Para Suplicy, o maior problema de São Paulo é “a enorme desigualdade de renda, de riqueza de condições de educação, saúde, serviços de cultura”. A desigualdade abissal pode ser sintetizada, diz o vereador, nos dados recentemente divulgados pela Rede Nossa São Paulo. “As pessoas que residem no Jardim Ângela têm uma idade média ao morrer de 58,3 anos. No Jardim Paulista, é de 81,5 anos. São 23 anos de diferença, uma diferença grande, que decorre das condições de renda, de qualidade de vida, de educação, de saúde. São Paulo tem a responsabilidade de modificar esse quadro, elevar o grau de justiça na sociedade, promovendo maior igualdade”.

Segue o vereador:

“Aqueles que votarem em mim terão meu compromisso de que estarei cumprindo as responsabilidades como vereador, exigindo do executivo total transparência das suas atividades e apresentando projetos. Votando em mim, as pessoas vão poder me ajudar a construir uma São Paulo mais humana, mais igualitária, com iguais direitos para todas as pessoas, em que todos venham a ter o direito de influenciar as decisões dos vereadores e do prefeito”.

LIVROS PARA BOLSONARO E GUEDES

Na conversa (acompanhe no vídeo acima e se inscreva no TUTAMÉIA TV), Suplicy conta que ficou assustado quando ouviu Bolsonaro, naquela famosa e abjeta reunião ministerial, defender a distribuição de armas para a população. Depois, quando o capitão ficou com covid e anunciou reclusão no Alvorada, tomou uma inciativa:

“Pensei: Quem sabe ele possa ler um livro. Enviei para ele “Utopia”, de Thomas More. Se ele acredita que para reduzir a criminalidade no Brasil é bom distribuir armas, eu disse: Pera lá! O livro, escrito em 1516, traz uma lição muito importante: é muito mais eficaz você assegurar a sobrevivência das pessoas, dando uma subvenção aos pobres. É uma das obras que melhor fundamentou o conceito da renda básica. Mandei para ele por Sedex. Recebi um agradecimento do seu chefe de gabinete. Mas ele não disse se Bolsonaro leu ou não. Estou esperando que ele possa aprender a essa lição. Mandei também para o Guedes. Em que pese eu ser da oposição e discordar dele, eu insisto em persuadi-lo”.
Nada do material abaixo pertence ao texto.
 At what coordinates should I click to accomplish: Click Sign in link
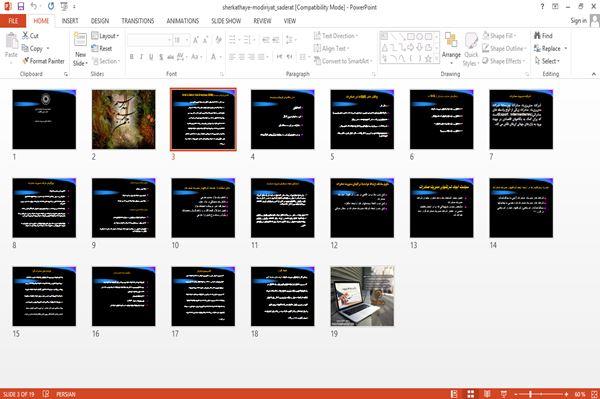click(578, 21)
Suplicy lembra que Bolsonaro jurou cumprir a Constituição. Nela, está escrito no artigo terceiro: “Constituem objetivos fundamentais da República Federativa do Brasil construir uma sociedade livre, justa e solidária, garantir o desenvolvimento nacional, erradicar a pobreza e a marginalidade, reduzir as desigualdades sociais e regionais, promover o bem de todos, sem preconceitos de origem de raça, sexo, cor, idade e quaisquer outras formas de discriminação”.

“A forma mais eficaz de Bolsonaro cumprir suas promessas [de campanha] e o seu juramento à Constituição é instituir a renda básica de cidadania. Se ele o fizer, vou reconhecer. Até agora, ele não deu sinal de que quer fazer. Mas eu não desisto”.